Je vais me coucher, comme la veille et l’avant-veille, le cœur lourd.


Lundi 16 novembre 7h48

Mon réveil sonne. Ce matin il faut, en plus, aller au travail.
Depuis 2 jours et demi, je passe de la télévision, aux réseaux sociaux, à la radio. Dans les heures que je passe éveillée, il n’y a pas eu 30 minutes pendant lesquelles je n’ai pas été au contact de l’information. Je l’avoue, c’est usant.

Et je me demande aussi, qu’est-ce que j’en attends ? Une autre mauvaise nouvelle ? Donc finalement ce n’est pas plus mal de retourner travailler.

Je découvre que mon chef nous a envoyé ce week-end un email pour savoir si nous allions bien. Je reçois aussi ce matin un coup de téléphone de mon autre manager. Ça doit être ça aussi l’unité nationale, prendre soin les uns des autres.

J’apprends qu’un de mes collègues a un pote de pote dans le coma. Il est soigné à Henri Mondor, à Créteil. Je ne pensais pas qu’aujourd’hui pouvait être pire qu’hier, et pourtant…

Nous nous réunissons dans le hall de l’entreprise pour faire ensemble la minute de silence. Je la commence la tête baissée, puis je tiens ma tête droite pour faire face aux autres et observer leur émotion. Enfin, je lève les yeux vers le ciel et le faible rayon de soleil me fait penser à une lueur d’espoir. C’est cliché et futile mais c’est vrai… nous avons envie dans ces moment-là de nous raccrocher aux moindres détails.

La fin de la journée de travail arrive et je m’aperçois qu’aujourd’hui il n’y a pas eu de plaisanteries ou d’éclats de rire. Ca reviendra, mais pas aujourd’hui.

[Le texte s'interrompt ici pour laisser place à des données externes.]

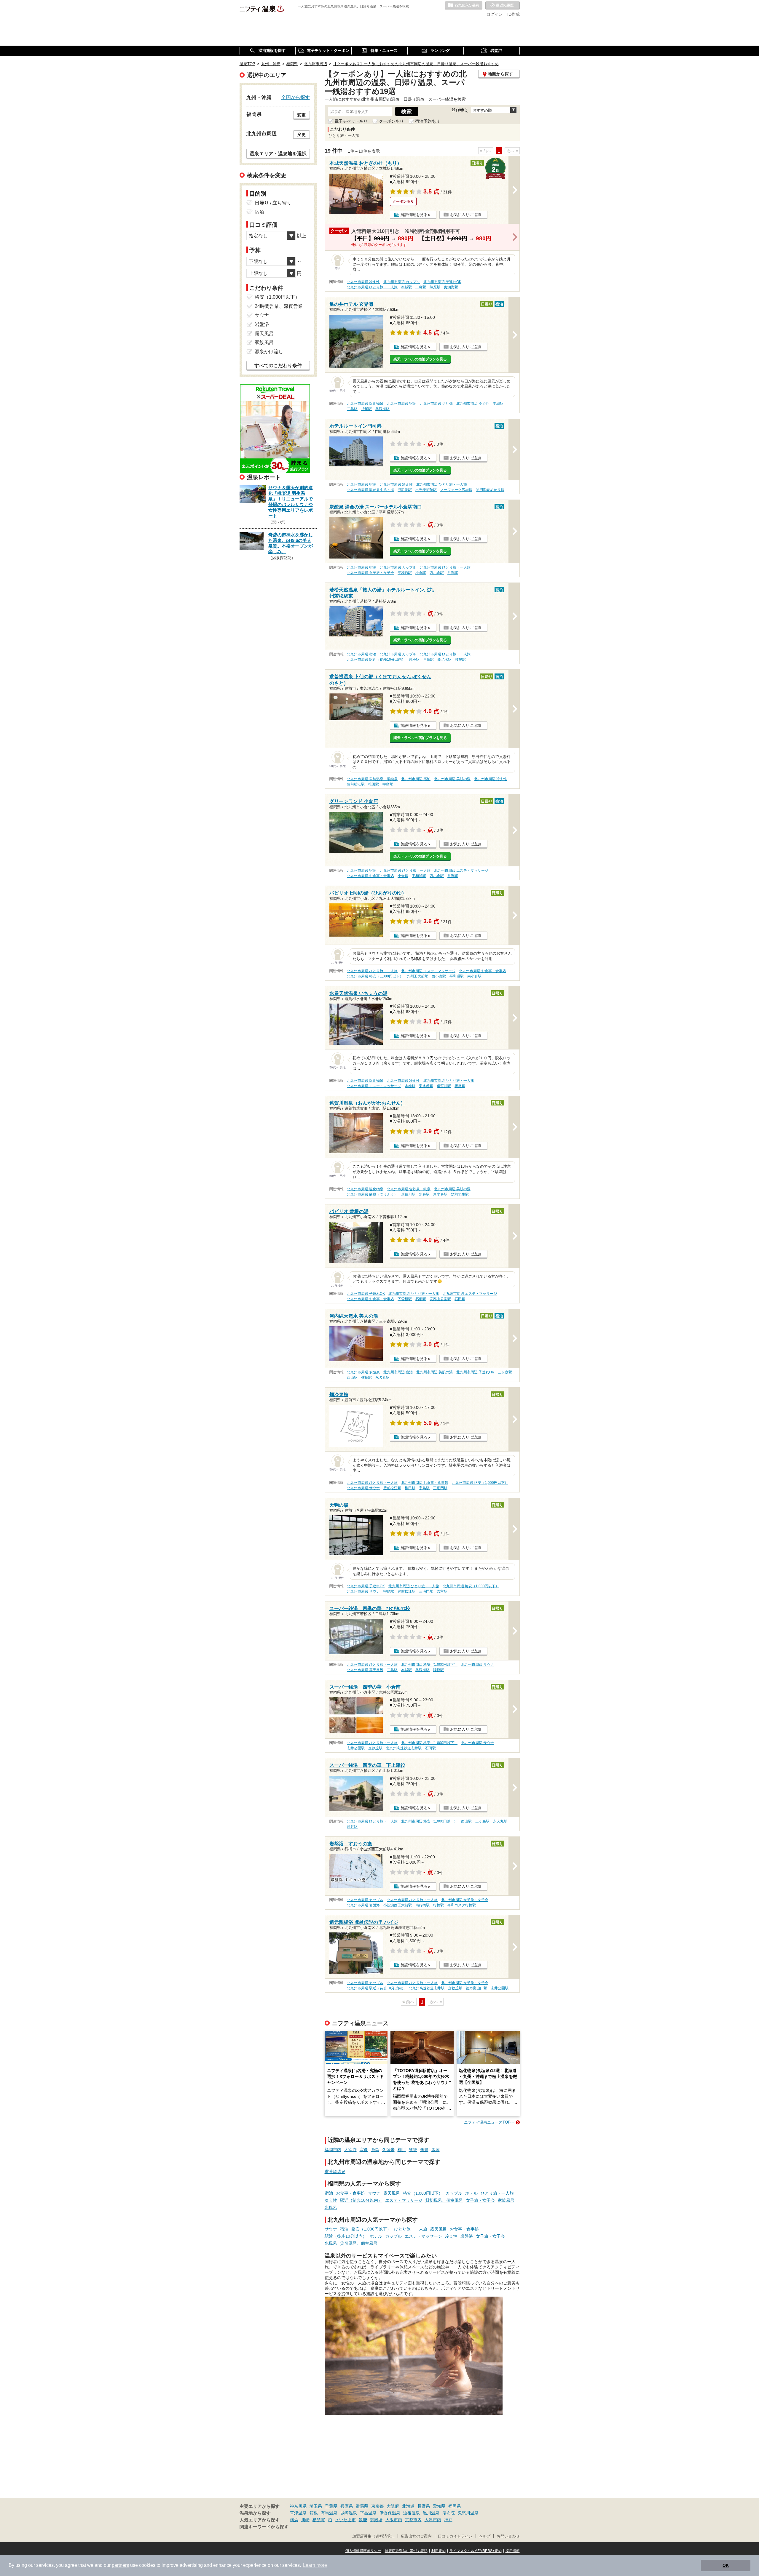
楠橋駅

Je rejoins des amies à République pour y déposer une bougie, nous nous recueillons dans une émotion palpable. Puis, comme pour faire un pied de nez à ceux qui voudraient que nous ne le fassions pas, nous allons prendre un verre en terrasse, sur la place. Nous trinquons à la vie qui continue.

Dans la journée, pour les 30 ans d’une de mes plus proches amies, un diner s’est improvisé pour le soir. Bien évidemment nous parlons des attentats, mais contre toute attente nous arrivons à parler d’autre chose et à rire. Rire, c’est si présent habituellement dans ma vie et pourtant ça faisait 3 jours que ça ne m’arrivait plus. Rire et faire rire, ça m’avait tant manqué. Victor Hugo écrivait : « Faire rire, c'est faire oublier. Quel bienfaiteur sur la terre, qu'un distributeur d'oubli ! » Et c’est vrai, l’espace d’un instant nous avons oublié le reste du monde.



Mardi 17 novembre 7h48

J’entends à peine le réveil, en tout cas je ne sursaute pas comme la veille, c’est bon signe.
Le premier ministre parle dans la radio, j’aime sa détermination à vouloir combattre l’ennemi.

Ce diner d’hier avec mes amis a vraiment été salvateur. Bien sûr, la peine est toujours là mais j’ai, pour la première fois depuis 3 jours, les yeux en face des trous. Le brouillard se dissipe. Et pour la première fois, ce poids sur ma poitrine se fait plus léger.

Je sens aussi que les voix à la radio sont moins éraillées, que les visages sont moins abattus dans le métro, que les gens sont moins silencieux au travail, que chacun relève doucement la tête. Finalement 3 jours, c’est peut-être le temps qu’il faut pour faire face, 3 jours de deuil national.

Bien évidemment, rien ne sera jamais plus pareil. Le temps de l’insouciance est fini. Mais ne l’était-il pas déjà après Ilan Halimi, après Montauban, après Toulouse, après Charlie, après Montrouge, après l’Hypercasher ?

Bien évidemment toutes les questions n’ont pas disparues en une nuit, mais mon optimisme a refait surface, comme une lumière au bout du tunnel.

Bien évidemment il y a encore de la haine, des gens recherchés, des extrémistes mal intentionnés mais il y a aussi des gens solidaires, des gens qui donnent leur sang, des gens qui se rapprochent, des gens qui s’aiment, des gens ensemble, tout simplement.